━━━ RECORDS FOR THE TASK ━━━

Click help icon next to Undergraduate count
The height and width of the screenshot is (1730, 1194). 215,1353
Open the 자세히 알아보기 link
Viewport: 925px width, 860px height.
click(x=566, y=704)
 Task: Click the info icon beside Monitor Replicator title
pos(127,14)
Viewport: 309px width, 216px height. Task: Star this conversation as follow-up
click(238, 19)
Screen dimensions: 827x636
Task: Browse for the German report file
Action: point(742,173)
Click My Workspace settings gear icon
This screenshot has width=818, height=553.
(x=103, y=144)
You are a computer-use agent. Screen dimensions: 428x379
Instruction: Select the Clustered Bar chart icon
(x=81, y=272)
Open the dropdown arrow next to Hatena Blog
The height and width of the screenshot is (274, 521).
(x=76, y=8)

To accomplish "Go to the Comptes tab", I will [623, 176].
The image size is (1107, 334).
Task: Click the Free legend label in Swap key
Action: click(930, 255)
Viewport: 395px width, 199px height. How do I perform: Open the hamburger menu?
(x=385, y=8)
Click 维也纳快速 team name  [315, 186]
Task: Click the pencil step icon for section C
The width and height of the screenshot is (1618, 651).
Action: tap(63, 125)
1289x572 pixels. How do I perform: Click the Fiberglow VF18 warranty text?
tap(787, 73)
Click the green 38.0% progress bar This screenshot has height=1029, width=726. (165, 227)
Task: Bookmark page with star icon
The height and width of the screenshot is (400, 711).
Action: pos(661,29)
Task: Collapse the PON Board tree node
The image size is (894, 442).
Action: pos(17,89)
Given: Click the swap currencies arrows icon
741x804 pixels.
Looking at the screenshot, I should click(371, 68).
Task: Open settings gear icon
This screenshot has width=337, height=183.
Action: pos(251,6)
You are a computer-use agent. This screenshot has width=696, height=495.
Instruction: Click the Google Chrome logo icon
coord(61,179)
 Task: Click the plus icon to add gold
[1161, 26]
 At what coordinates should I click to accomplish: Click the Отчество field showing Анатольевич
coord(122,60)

━━━

* _WORK INSTRUCTIONS_
Your answer should hold exactly the lines from the one containing "This screenshot has width=337, height=183." through the end of the entries above, and nothing else.

* _TASK RESPONSE_
This screenshot has width=337, height=183.
Action: pos(251,6)
You are a computer-use agent. This screenshot has width=696, height=495.
Instruction: Click the Google Chrome logo icon
coord(61,179)
 Task: Click the plus icon to add gold
[1161, 26]
 At what coordinates should I click to accomplish: Click the Отчество field showing Анатольевич
coord(122,60)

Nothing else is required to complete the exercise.